KABUL: Rain and snow are as important as peace for Afghanistan. But the landlocked and mountainous country this year had its lowest rainfall for years, causing widespread drought and leaving 2 million people facing food shortages.
Livestock in many areas have died, and some farmers have been forced to send their herds for pasture to neighboring Turkmenistan.
Thousands of people have left their homes already due to water shortages, with fears that the situation will worsen in autumn, Afghan and UN officials say.
Twenty of the country’s 34 provinces, including the northern region — Afghanistan’s food basket — have been badly affected, they said.

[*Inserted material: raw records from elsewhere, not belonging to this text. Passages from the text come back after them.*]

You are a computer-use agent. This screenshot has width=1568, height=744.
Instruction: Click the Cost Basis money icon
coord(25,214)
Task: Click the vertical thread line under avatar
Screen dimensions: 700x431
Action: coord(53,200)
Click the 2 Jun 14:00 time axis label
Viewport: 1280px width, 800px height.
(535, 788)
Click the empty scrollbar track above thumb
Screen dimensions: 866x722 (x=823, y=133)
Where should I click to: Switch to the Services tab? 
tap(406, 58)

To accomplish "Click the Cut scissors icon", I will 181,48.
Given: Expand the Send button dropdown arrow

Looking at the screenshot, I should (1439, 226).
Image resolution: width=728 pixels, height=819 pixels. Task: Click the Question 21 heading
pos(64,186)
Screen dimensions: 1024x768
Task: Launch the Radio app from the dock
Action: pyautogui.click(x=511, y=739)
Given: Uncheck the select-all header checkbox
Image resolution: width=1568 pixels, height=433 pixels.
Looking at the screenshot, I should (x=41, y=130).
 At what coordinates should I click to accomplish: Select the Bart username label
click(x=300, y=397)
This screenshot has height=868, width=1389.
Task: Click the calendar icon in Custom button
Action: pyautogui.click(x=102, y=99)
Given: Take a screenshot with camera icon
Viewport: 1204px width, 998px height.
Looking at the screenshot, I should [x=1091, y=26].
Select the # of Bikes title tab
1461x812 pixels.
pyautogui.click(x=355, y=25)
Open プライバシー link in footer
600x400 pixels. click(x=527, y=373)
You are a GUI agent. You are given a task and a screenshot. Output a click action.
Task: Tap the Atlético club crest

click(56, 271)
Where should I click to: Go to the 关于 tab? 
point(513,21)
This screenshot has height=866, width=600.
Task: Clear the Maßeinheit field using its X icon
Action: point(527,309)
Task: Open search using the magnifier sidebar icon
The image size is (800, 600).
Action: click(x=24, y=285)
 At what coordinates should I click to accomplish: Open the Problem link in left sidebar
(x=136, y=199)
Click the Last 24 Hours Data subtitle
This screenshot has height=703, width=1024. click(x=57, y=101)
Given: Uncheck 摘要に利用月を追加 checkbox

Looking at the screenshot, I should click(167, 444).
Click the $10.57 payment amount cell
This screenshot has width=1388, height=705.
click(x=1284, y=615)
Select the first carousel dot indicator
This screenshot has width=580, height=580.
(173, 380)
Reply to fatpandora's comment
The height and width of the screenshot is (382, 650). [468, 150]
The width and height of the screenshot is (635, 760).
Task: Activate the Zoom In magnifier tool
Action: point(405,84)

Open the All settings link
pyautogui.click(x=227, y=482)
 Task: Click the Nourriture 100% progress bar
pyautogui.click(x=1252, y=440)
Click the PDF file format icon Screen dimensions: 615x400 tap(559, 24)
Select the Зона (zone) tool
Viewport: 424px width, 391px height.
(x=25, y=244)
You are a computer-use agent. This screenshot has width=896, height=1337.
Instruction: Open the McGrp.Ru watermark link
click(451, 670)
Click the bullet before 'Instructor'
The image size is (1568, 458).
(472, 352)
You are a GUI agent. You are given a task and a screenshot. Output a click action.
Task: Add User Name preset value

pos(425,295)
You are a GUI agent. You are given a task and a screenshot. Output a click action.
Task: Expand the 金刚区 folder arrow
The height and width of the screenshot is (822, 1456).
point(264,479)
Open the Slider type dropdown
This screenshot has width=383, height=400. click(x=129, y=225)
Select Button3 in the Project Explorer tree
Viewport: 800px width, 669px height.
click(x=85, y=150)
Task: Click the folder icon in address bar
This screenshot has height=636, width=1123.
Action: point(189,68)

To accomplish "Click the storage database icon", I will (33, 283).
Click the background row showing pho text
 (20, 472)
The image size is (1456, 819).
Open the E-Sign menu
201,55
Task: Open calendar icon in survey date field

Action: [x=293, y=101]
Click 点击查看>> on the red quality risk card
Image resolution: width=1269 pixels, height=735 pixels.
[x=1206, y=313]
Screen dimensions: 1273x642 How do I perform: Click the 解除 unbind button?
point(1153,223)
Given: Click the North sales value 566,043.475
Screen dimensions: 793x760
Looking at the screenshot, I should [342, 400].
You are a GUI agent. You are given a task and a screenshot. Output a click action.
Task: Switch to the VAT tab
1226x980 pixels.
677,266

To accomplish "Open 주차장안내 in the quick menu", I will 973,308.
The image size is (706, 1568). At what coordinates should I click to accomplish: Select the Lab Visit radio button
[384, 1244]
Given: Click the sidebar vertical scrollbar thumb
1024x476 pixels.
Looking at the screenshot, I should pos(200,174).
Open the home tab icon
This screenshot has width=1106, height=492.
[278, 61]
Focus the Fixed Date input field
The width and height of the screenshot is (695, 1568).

The aid-reliant Afghan government has begun delivering aid to affected areas. But assistance will be needed for months to come. The UN Office for the Coordination of Humanitarian Affairs (OCHA) said rapid action was needed to enable delivery of food and water. More than $115 million was required for a six-month response in the 20 provinces, it said.
“Drought is gripping large parts of Afghanistan, with more than 2 million people expected to become severely food insecure and in need of humanitarian assistance for survival,” OCHA said.
“A quick, comprehensive response will enable the delivery of food and water to the rural villages and help to avoid the migration of families to cities where they risk losing all of their few possessions, and where they lack shelter and access to health facilities and schools for their children,” it said.
Water points and fountains across the country have dried up, and the lack of rain and snow melt has made rivers run low or dry up, the organization said.
About 1.5 million goats and sheep in northeast regions are struggling to find food and more than half of the 1,000 villages in the province are suffering from lack of water.
Intensified conflict in many parts of the country is worsening the effects of the drought, limiting communities’ access to markets.
In Helmand, village elders reportedly need to obtain special approval from the armed groups to access markets in areas under government control.
In Uruzgan province, people often cannot access the main market in Tirinkot due to fighting and insecurity on the roads to the provincial capital. Following a temporary closure of the road to neighboring Kandahar province in April due to fighting, wheat prices went up by 50 percent in the city, and the price for fresh produce quadrupled within days.
Engineer Mohammed Sediq Hassani, chief of planning in the government’s Disaster Management Department, said the drought has directly and indirectly taken the lives of dozens of people.

“The impact of drought in terms of taking lives is intangible and slow. An indirect impact can be the recent floods, which claimed the lives of 73 people. Floods happen when there is a drought because of the change of the climate,” he told Arab News.